Submitted:
01 March 2026
Posted:
02 March 2026
You are already at the latest version
Abstract
The rapid integration of large language models (LLMs) into organizational workflows raises fundamental questions about the long-term effects of AI assistance on human creative capabilities. This article provides a comprehensive theoretical extension of Sun et al.'s (2025) field experiment, which demonstrated that LLM assistance enhances creative output during use but diminishes subsequent independent creativity—particularly for individuals with lower metacognitive ability. We develop the metacognitive paradox framework to explain this phenomenon: AI tools designed to augment human creativity may inadvertently suppress the very cognitive processes that sustain independent creative capacity. Drawing on metacognition theory, cognitive offloading research, automation and human factors literatures, and the componential model of creativity, we articulate the mechanisms through which LLM assistance affects creative cognition, specify temporal dynamics and boundary conditions, and generate testable propositions for future research.
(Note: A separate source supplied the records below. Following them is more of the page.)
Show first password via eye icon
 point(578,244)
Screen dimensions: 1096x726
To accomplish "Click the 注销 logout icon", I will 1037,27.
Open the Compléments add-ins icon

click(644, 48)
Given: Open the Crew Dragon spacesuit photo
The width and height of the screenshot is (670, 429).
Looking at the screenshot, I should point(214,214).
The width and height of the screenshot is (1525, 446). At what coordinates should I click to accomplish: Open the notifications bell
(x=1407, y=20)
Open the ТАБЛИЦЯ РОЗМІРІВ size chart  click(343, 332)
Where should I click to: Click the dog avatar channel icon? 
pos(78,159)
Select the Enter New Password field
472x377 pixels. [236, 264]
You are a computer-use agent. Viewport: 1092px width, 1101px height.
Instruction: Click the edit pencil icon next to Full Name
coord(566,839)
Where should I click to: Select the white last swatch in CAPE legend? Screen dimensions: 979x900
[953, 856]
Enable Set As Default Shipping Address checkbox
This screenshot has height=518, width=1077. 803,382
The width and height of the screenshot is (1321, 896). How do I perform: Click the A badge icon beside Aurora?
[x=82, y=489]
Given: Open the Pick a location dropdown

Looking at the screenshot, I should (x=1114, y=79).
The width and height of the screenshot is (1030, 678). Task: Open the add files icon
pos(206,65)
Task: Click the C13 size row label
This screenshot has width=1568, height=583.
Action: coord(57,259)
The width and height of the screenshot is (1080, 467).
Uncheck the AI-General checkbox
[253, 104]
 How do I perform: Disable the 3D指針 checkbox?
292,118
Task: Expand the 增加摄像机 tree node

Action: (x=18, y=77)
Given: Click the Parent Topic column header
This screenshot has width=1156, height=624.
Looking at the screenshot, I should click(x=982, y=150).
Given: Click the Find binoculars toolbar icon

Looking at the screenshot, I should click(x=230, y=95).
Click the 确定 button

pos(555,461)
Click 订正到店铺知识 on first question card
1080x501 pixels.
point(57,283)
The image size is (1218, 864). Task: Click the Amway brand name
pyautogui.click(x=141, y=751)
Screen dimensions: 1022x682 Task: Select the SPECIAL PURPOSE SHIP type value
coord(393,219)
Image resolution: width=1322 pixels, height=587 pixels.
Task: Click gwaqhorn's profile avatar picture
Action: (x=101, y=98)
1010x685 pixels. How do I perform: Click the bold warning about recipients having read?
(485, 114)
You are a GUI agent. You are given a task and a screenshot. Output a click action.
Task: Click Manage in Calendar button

We explicitly compare our framework against alternative theoretical explanations—including cognitive load theory, motivational accounts, and expertise development perspectives—and provide methodological guidance for testing our propositions. Our analysis reveals that the relationship between AI assistance and human creativity is neither uniformly beneficial nor detrimental but contingent upon individual metacognitive capabilities, patterns of tool use, task characteristics, and organizational context. We conclude with implications for theory, research methodology, organizational practice, and the ethical dimensions of AI-augmented work.